- [Stored data]:
------------------------------------

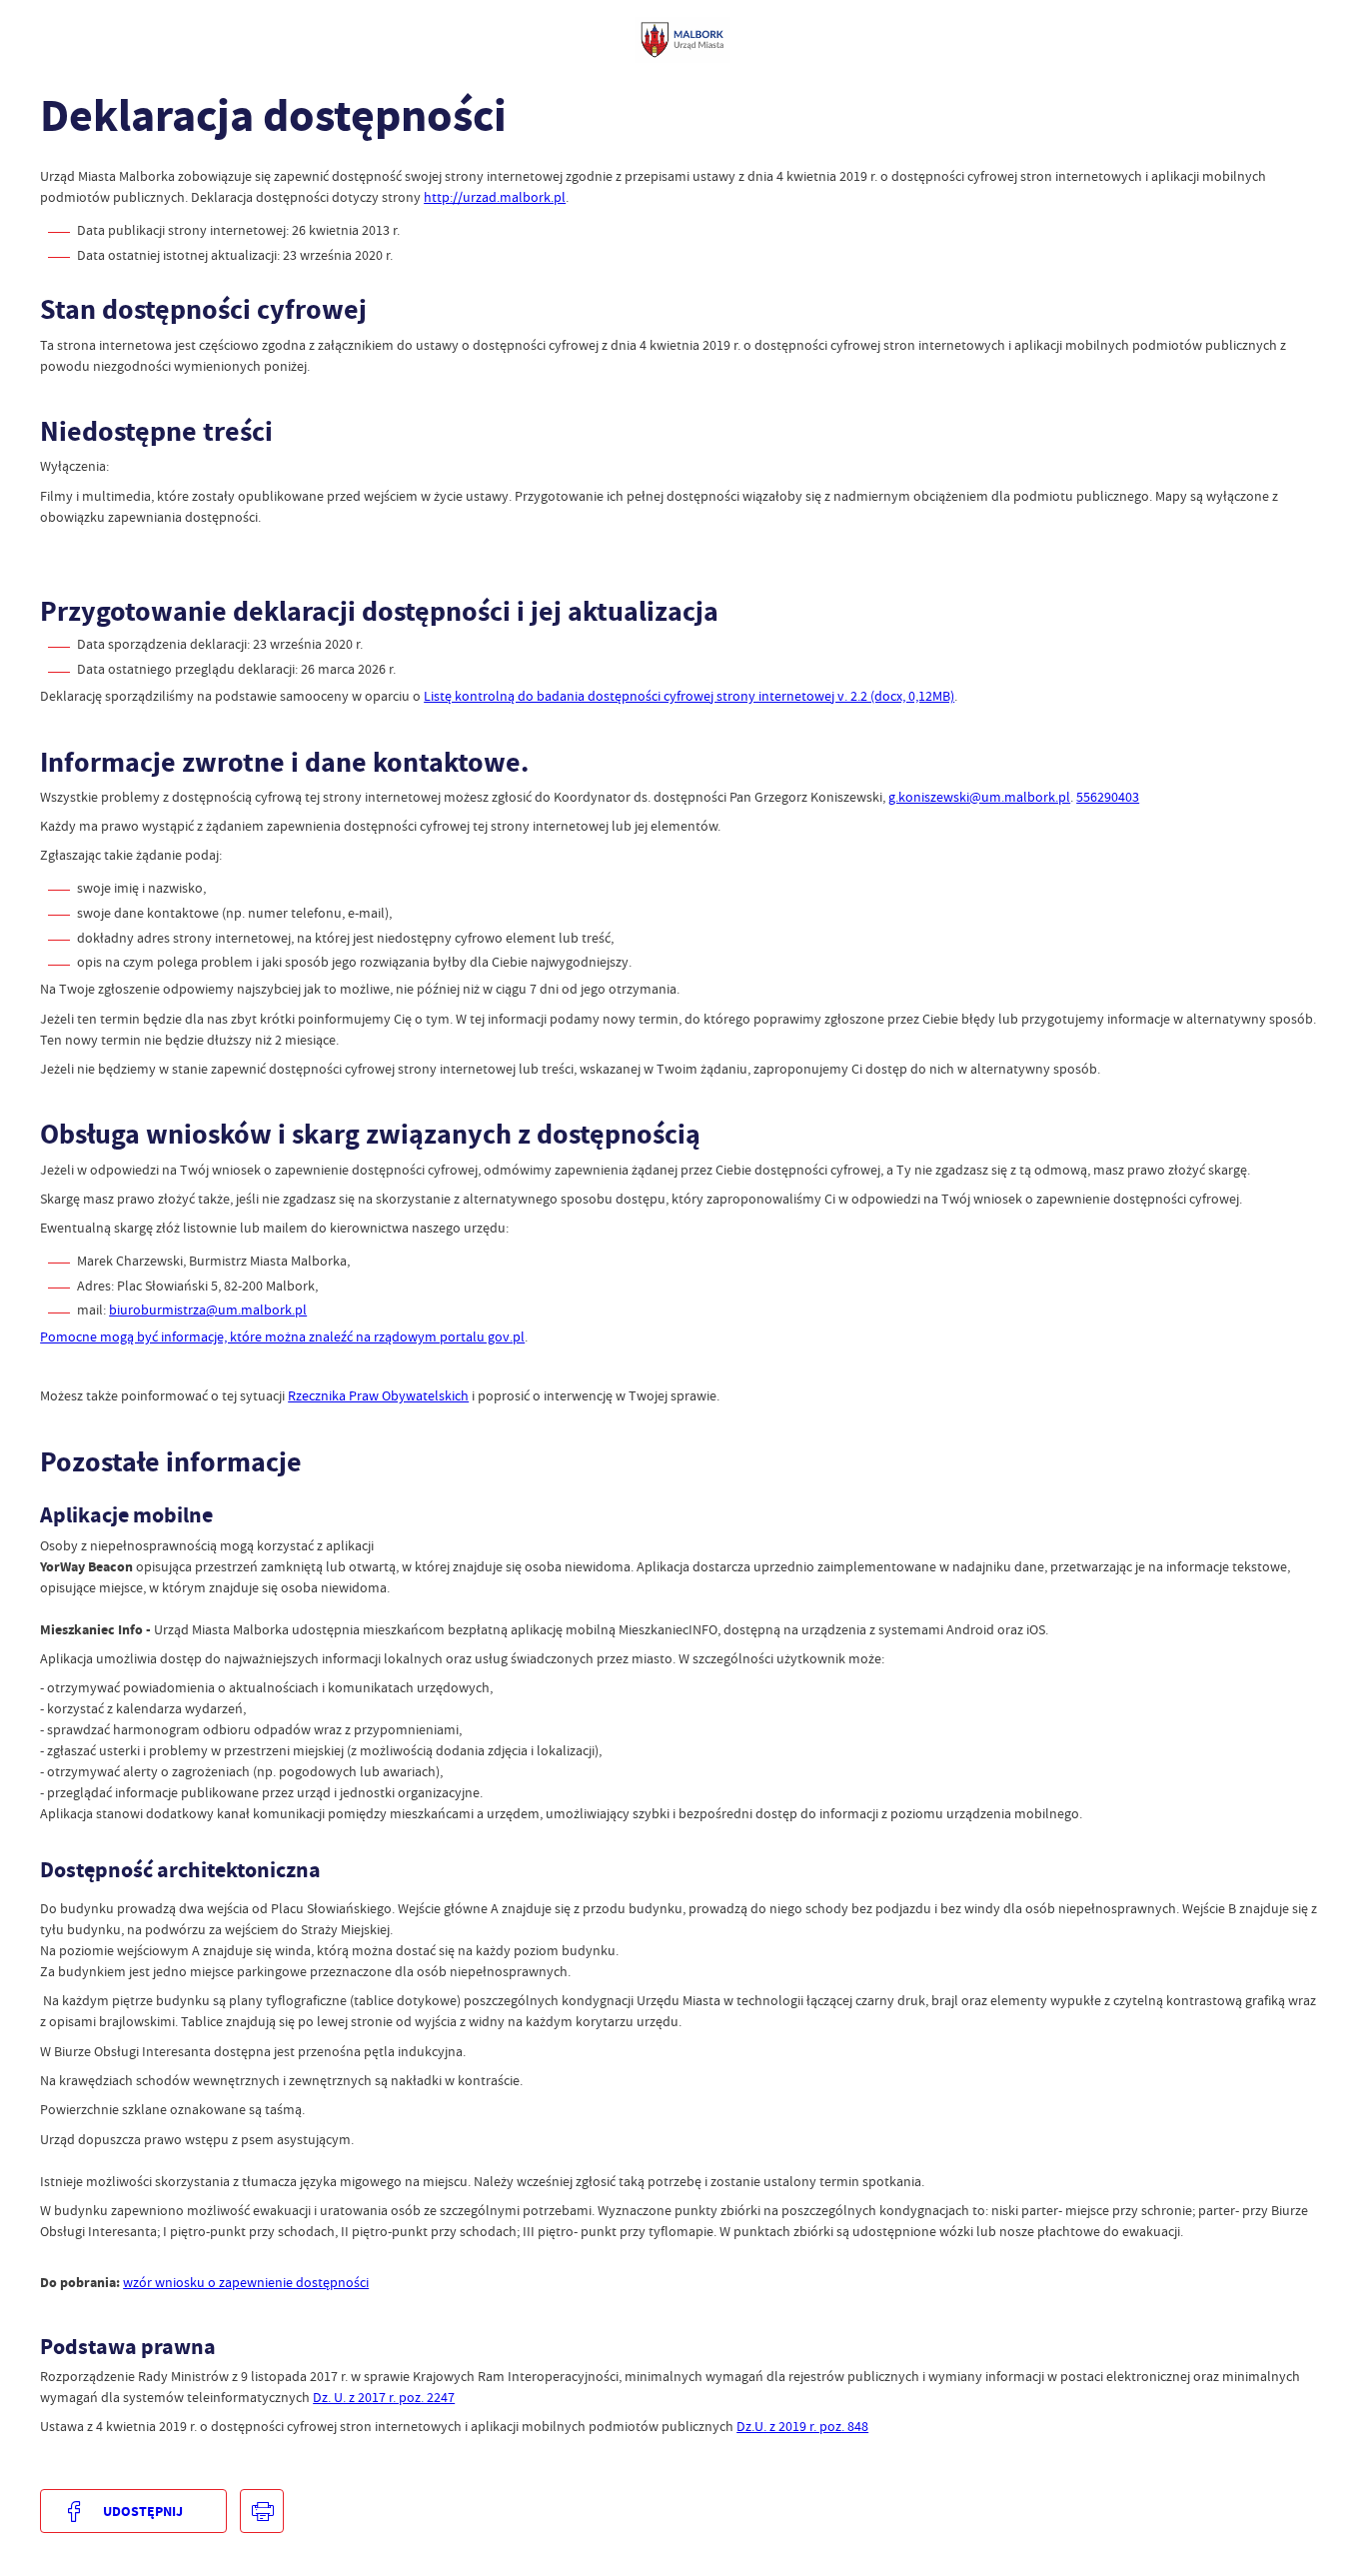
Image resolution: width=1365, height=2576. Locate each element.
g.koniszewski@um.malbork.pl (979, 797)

------------------------------------

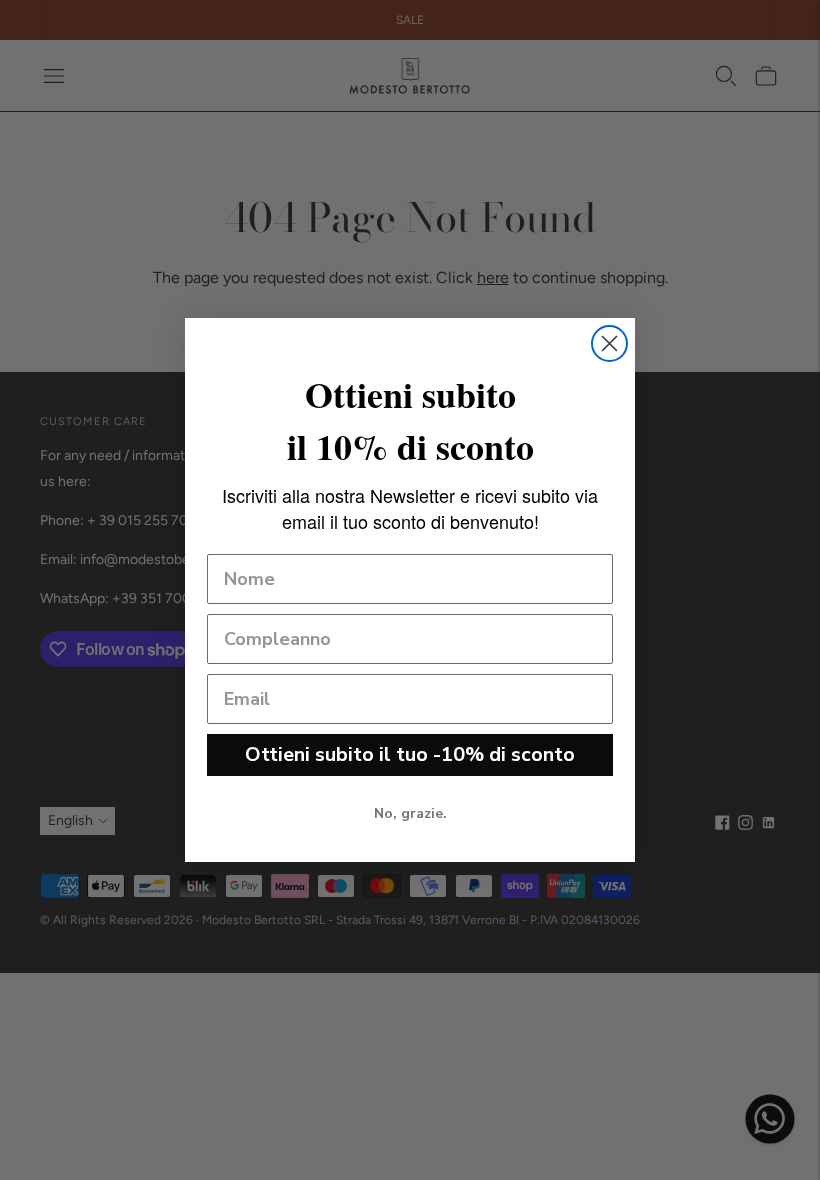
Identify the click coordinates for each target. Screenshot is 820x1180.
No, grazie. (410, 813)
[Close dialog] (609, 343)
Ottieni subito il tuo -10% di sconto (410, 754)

------------------------------------

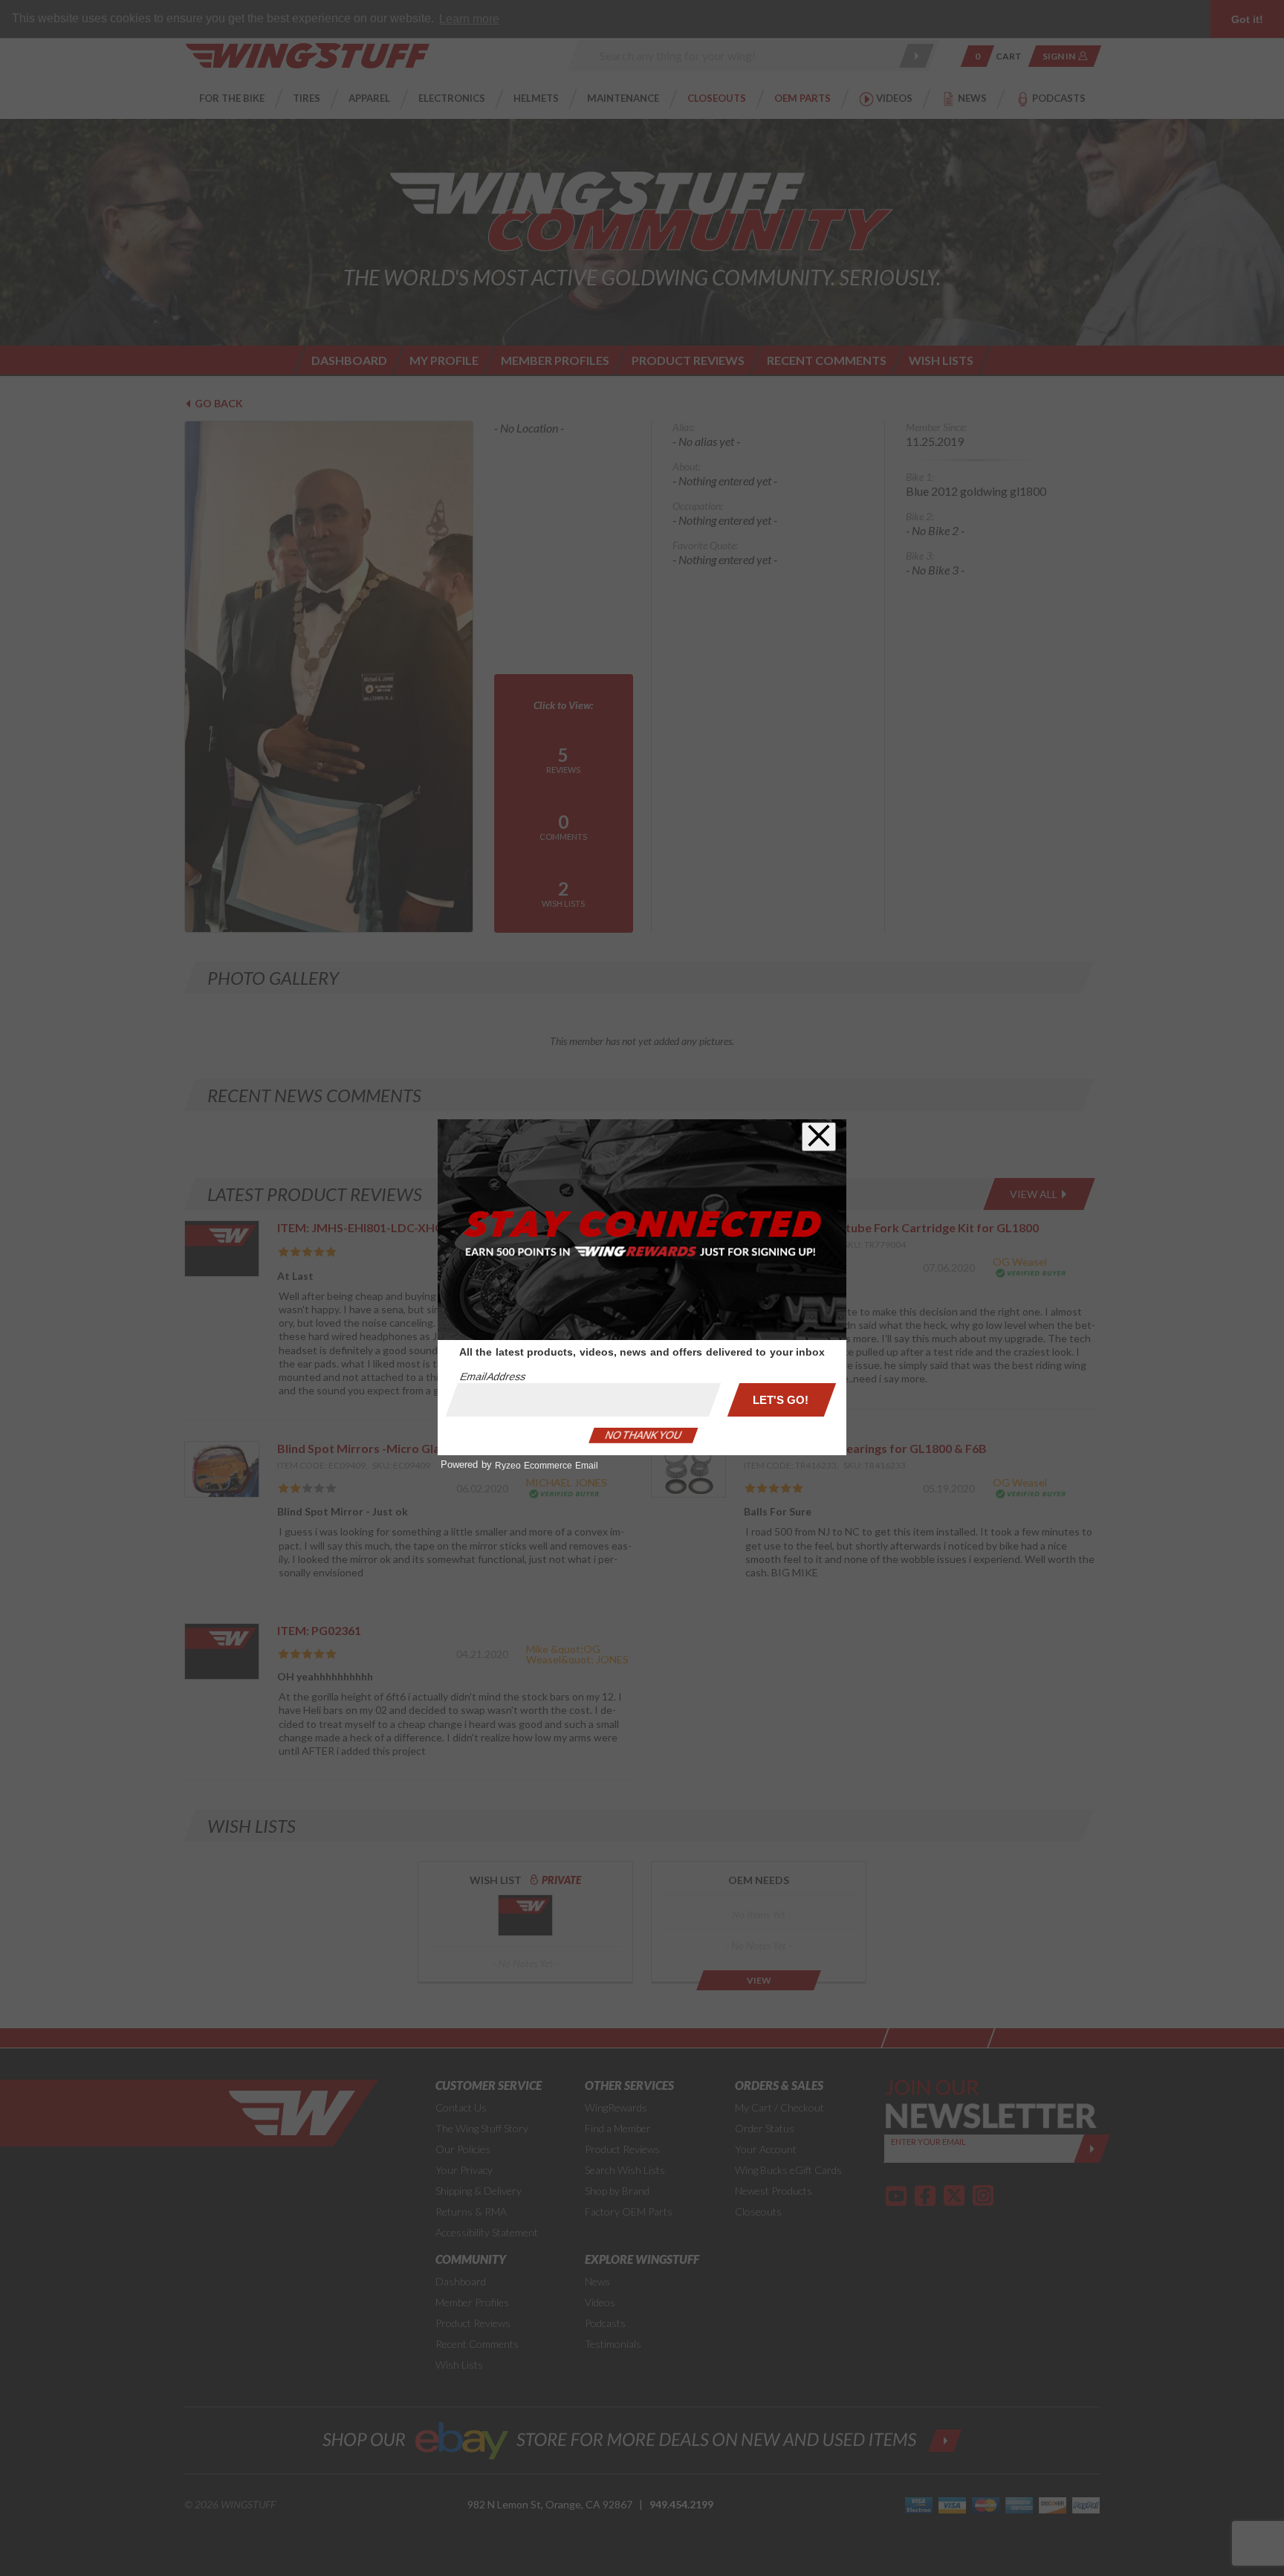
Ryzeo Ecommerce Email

------------------------------------

- [Activity]: Search the entries for "each" and show every line that has it.

- [Exercise output]:
Image resolution: width=1365, height=2576. Locate each element.
Identify the click coordinates for each target. Screenshot is 820x1180.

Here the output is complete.